Collected data:
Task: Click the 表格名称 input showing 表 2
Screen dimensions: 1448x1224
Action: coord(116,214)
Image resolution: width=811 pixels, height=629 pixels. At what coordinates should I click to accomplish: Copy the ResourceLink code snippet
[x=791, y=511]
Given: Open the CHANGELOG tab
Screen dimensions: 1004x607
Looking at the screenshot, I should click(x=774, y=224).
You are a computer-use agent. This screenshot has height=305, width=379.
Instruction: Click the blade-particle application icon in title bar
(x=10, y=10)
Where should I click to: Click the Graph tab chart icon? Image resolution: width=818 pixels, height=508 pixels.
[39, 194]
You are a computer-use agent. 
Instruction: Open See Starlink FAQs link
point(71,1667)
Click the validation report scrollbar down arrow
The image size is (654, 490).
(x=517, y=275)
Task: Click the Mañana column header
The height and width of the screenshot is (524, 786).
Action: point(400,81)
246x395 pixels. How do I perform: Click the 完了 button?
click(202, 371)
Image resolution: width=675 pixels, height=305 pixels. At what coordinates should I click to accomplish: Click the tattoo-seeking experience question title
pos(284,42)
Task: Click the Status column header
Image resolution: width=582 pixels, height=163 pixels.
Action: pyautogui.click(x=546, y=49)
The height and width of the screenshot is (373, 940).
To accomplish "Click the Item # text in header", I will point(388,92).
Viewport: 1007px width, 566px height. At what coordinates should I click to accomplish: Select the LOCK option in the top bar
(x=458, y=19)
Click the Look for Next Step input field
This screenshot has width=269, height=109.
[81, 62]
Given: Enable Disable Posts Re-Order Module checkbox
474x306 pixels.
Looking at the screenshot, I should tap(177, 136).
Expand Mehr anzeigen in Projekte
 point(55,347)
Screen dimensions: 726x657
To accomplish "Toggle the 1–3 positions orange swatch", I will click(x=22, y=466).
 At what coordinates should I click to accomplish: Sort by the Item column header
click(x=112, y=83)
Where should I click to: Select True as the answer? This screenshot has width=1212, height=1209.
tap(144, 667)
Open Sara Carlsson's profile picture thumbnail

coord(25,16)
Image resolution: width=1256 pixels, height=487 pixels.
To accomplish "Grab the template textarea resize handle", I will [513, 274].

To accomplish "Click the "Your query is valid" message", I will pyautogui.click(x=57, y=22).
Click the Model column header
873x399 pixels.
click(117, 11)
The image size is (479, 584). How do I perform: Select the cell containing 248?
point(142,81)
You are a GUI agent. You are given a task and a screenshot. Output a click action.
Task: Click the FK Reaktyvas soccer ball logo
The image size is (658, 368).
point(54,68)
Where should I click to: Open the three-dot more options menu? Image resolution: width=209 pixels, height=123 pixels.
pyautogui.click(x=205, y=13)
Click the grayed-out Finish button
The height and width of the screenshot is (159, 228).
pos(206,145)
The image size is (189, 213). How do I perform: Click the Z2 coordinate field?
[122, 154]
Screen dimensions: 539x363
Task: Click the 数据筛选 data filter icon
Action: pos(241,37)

INSTRUCTIONS TO FOLLOW:
Write the entries out again exactly.

RESULT OF THE EXERCISE:
Task: Click the 表格名称 input showing 表 2
Screen dimensions: 1448x1224
Action: coord(116,214)
Image resolution: width=811 pixels, height=629 pixels. At what coordinates should I click to accomplish: Copy the ResourceLink code snippet
[x=791, y=511]
Given: Open the CHANGELOG tab
Screen dimensions: 1004x607
Looking at the screenshot, I should click(x=774, y=224).
You are a computer-use agent. This screenshot has height=305, width=379.
Instruction: Click the blade-particle application icon in title bar
(x=10, y=10)
Where should I click to: Click the Graph tab chart icon? Image resolution: width=818 pixels, height=508 pixels.
[39, 194]
You are a computer-use agent. 
Instruction: Open See Starlink FAQs link
point(71,1667)
Click the validation report scrollbar down arrow
The image size is (654, 490).
(x=517, y=275)
Task: Click the Mañana column header
The height and width of the screenshot is (524, 786).
Action: point(400,81)
246x395 pixels. How do I perform: Click the 完了 button?
click(202, 371)
Image resolution: width=675 pixels, height=305 pixels. At what coordinates should I click to accomplish: Click the tattoo-seeking experience question title
pos(284,42)
Task: Click the Status column header
Image resolution: width=582 pixels, height=163 pixels.
Action: pyautogui.click(x=546, y=49)
The height and width of the screenshot is (373, 940).
To accomplish "Click the Item # text in header", I will point(388,92).
Viewport: 1007px width, 566px height. At what coordinates should I click to accomplish: Select the LOCK option in the top bar
(x=458, y=19)
Click the Look for Next Step input field
This screenshot has width=269, height=109.
[81, 62]
Given: Enable Disable Posts Re-Order Module checkbox
474x306 pixels.
Looking at the screenshot, I should tap(177, 136).
Expand Mehr anzeigen in Projekte
 point(55,347)
Screen dimensions: 726x657
To accomplish "Toggle the 1–3 positions orange swatch", I will click(x=22, y=466).
 At what coordinates should I click to accomplish: Sort by the Item column header
click(x=112, y=83)
Where should I click to: Select True as the answer? This screenshot has width=1212, height=1209.
tap(144, 667)
Open Sara Carlsson's profile picture thumbnail

coord(25,16)
Image resolution: width=1256 pixels, height=487 pixels.
To accomplish "Grab the template textarea resize handle", I will [513, 274].

To accomplish "Click the "Your query is valid" message", I will pyautogui.click(x=57, y=22).
Click the Model column header
873x399 pixels.
click(117, 11)
The image size is (479, 584). How do I perform: Select the cell containing 248?
point(142,81)
You are a GUI agent. You are given a task and a screenshot. Output a click action.
Task: Click the FK Reaktyvas soccer ball logo
The image size is (658, 368).
point(54,68)
Where should I click to: Open the three-dot more options menu? Image resolution: width=209 pixels, height=123 pixels.
pyautogui.click(x=205, y=13)
Click the grayed-out Finish button
The height and width of the screenshot is (159, 228).
pos(206,145)
The image size is (189, 213). How do I perform: Click the Z2 coordinate field?
[122, 154]
Screen dimensions: 539x363
Task: Click the 数据筛选 data filter icon
Action: pos(241,37)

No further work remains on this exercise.